Uma nova cobrança pode estar prestes a cair no colo dos motoristas brasileiros. Tramita no Congresso um projeto de lei que cria a vistoria veicular anual obrigatória para automóveis com mais de cinco anos de uso. Caso avance, a medida atingirá milhões de proprietários em todo o país, especialmente aqueles que dependem de veículos antigos para trabalhar e se locomover. A proposta teve como relator o deputado Cezinha Madureira (PSD-SP) e vem sendo apresentada sob o argumento de reforçar a segurança no trânsito.
Na prática, porém, o discurso técnico esbarra na realidade social. Carros mais antigos são, majoritariamente, utilizados por famílias de menor renda, que já enfrentam dificuldades para arcar com IPVA, licenciamento, combustível e manutenção básica.
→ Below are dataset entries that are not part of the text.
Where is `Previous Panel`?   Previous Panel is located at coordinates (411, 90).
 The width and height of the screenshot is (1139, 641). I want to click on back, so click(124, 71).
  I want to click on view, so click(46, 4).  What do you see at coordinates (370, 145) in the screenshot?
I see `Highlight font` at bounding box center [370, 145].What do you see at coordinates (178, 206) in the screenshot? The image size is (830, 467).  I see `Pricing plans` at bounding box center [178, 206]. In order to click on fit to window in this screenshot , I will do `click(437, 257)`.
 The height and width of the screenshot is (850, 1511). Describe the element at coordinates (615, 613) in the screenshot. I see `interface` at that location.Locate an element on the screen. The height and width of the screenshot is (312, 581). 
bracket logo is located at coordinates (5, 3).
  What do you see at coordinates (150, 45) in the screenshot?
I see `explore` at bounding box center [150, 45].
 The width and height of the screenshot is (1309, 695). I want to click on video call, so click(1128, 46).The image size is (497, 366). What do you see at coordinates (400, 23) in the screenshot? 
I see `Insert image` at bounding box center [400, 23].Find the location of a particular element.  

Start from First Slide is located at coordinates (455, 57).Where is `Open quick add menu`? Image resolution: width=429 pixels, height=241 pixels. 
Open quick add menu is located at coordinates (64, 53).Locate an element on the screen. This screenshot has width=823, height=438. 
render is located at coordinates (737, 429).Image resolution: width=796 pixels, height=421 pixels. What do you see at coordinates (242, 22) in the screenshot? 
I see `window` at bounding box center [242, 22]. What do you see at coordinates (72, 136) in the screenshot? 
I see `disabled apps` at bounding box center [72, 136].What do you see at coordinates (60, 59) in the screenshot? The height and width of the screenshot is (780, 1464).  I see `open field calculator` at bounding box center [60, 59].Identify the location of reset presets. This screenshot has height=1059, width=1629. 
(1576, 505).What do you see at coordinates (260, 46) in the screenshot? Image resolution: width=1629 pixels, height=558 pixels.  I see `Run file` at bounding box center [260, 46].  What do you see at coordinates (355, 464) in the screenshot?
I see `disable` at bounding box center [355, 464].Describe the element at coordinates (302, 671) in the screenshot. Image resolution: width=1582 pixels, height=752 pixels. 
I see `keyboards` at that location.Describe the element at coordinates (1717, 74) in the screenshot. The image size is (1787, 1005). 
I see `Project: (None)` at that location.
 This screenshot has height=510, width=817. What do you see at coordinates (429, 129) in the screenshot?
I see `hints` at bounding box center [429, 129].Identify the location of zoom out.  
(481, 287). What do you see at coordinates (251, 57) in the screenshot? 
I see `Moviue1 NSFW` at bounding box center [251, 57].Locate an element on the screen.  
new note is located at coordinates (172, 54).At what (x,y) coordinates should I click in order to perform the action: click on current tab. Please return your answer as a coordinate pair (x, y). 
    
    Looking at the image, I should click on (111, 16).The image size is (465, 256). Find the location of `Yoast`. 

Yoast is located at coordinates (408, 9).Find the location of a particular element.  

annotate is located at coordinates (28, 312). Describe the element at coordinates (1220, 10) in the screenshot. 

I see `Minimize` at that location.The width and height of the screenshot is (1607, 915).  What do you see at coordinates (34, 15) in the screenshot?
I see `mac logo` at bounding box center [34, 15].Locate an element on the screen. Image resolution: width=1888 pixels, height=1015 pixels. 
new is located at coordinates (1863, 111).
A vistoria anual abre espaço para novas taxas, reprovações por falhas simples, exigência de reparos imediatos e até multas, criando um ciclo de gastos que pesa justamente sobre quem não tem alternativa para trocar de veículo. O risco é transformar um instrumento de fiscalização em mais uma engrenagem de punição financeira.
Para muitos brasileiros, a proposta soa como arrecadação disfarçada em um país onde a carga tributária já sufoca o orçamento doméstico. Em vez de políticas que renovem a frota com incentivos reais ou melhorem as condições das vias, opta-se por transferir o custo ao cidadão comum. Não surpreende que o tema esteja gerando revolta nas redes sociais: quando o Estado escolhe fiscalizar mais quem tem menos, a conta fecha para o governo, mas explode no bolso do pobre.